Ван Эрлик покосился на станнеры и пробормотал:
– От такого любезного приглашения трудно отказаться.
Лететь пришлось недолго – через полчаса амфибия, сложив крылья, нырнула к овальной посадочной площадке, расположившейся у прозрачного бассейна. Прямо напротив бассейна подымался белоснежный дом с розовыми колоннами и фасадом, увитым плющом. Зеленая лужайка изгибалась горкой, сбегая к прихотливо изрезанному оврагу, по дну которого тек ручей из песка; ручей шуршал, как клепсидра, через поток был перекинут самый настоящий деревянный мостик. Трава была такой ровной, что ван Эрлику захотелось нагнуться и потрогать – искуственная она или всего лишь модифицированная.
– Пошли, – сказал коротко один из сопровождающих, и ван Эрлик, демонстративно сложив руки за спиной, прошел в раскрытые двери усадьбы.
Стены гостиной были покрыты скаллийским мхом, неярко светившимся в темноте. Ван Эрлик невольно провел рукой по стене, и мох отозвался волнами света: сиреневого, синего, красноватого.
В глубине, за роскошно накрытым столом, сидели трое мужчин и две женщины.
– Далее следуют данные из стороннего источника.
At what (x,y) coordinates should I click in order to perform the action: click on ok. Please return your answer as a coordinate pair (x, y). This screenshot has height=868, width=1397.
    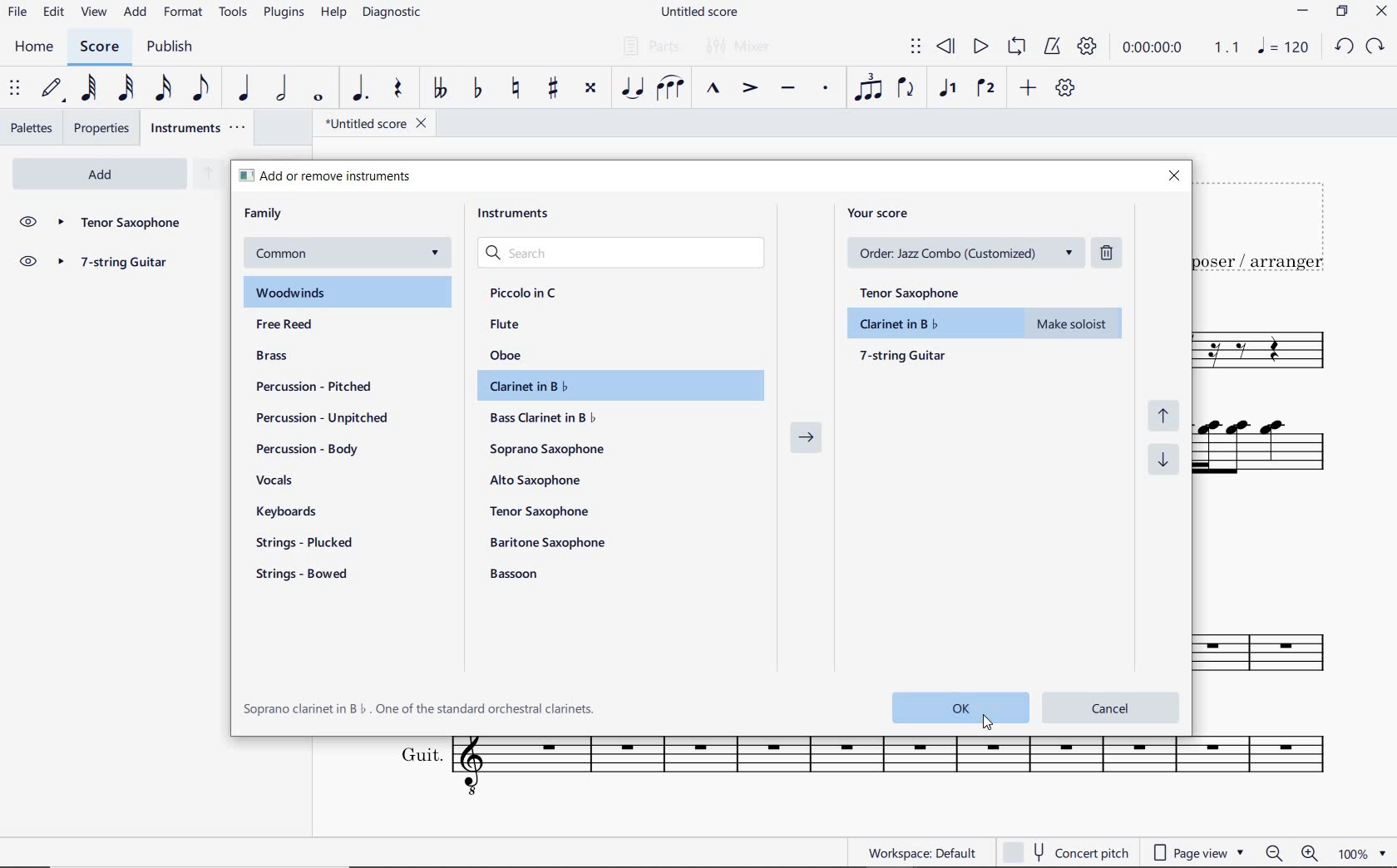
    Looking at the image, I should click on (959, 707).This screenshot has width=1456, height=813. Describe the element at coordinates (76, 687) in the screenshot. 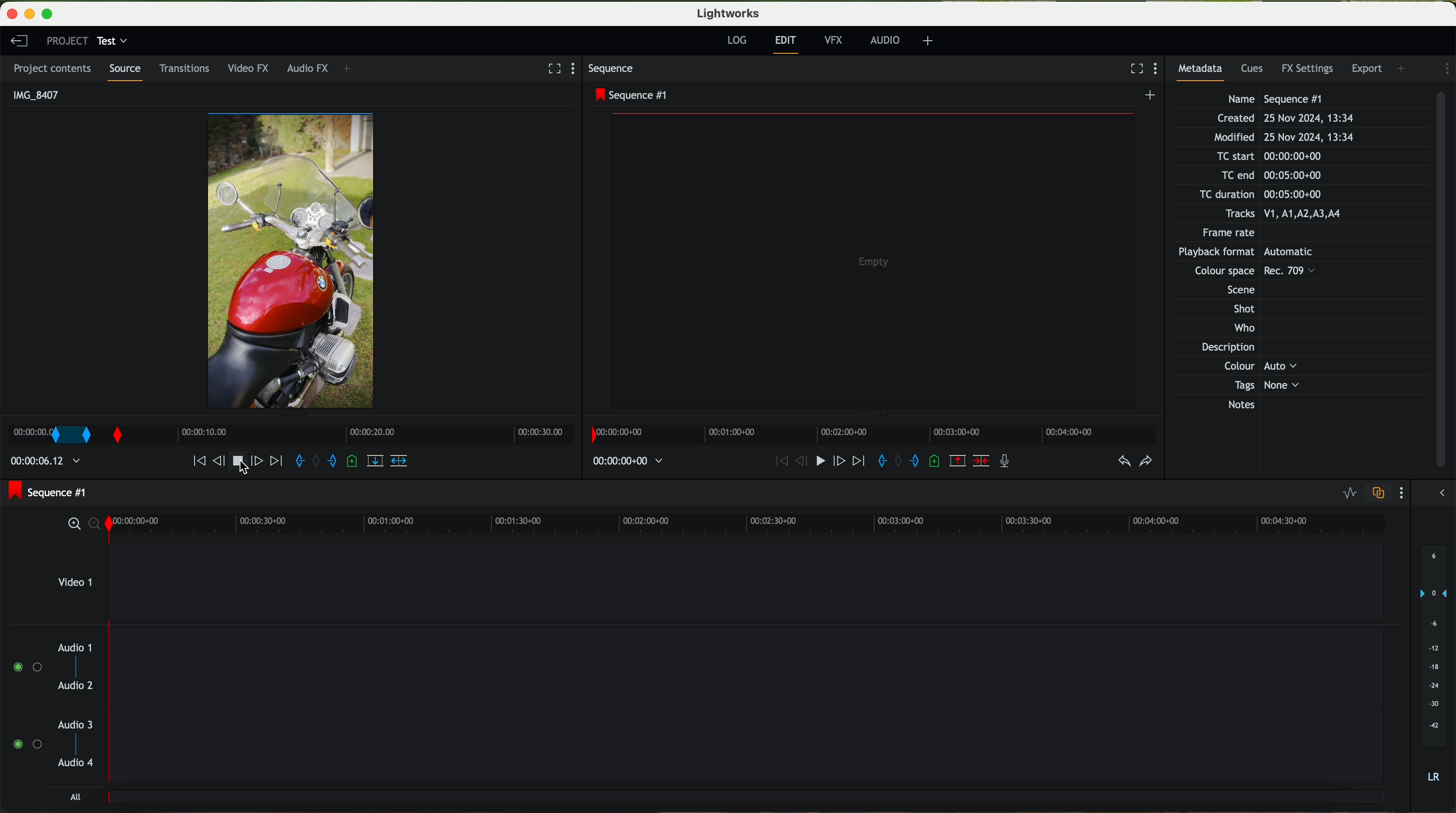

I see `audio 2` at that location.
Все они встали, приветствуя гостя. Женщина, сидевшая во главе стола, была высока, стара и худа. У нее были белые зубы и черная коса, обошедшаяся ей, судя по длине и густоте волос, в целое состояние.
– Илена Саная, – представилась старуха. – Я счастлива познакомиться с вами, коммодор, и очень опечалена, что вы предпочли устроиться инкогнито в доме барров. Мой дом – к вашим услугам, мои рабы – ваши рабы.
– Последний знакомый, к помощи которого я прибег, – ответил ван Эрлик, – разговаривал со мной через силовой барьер и с веерником в руках.
– Случайно – это не губернатор Лены?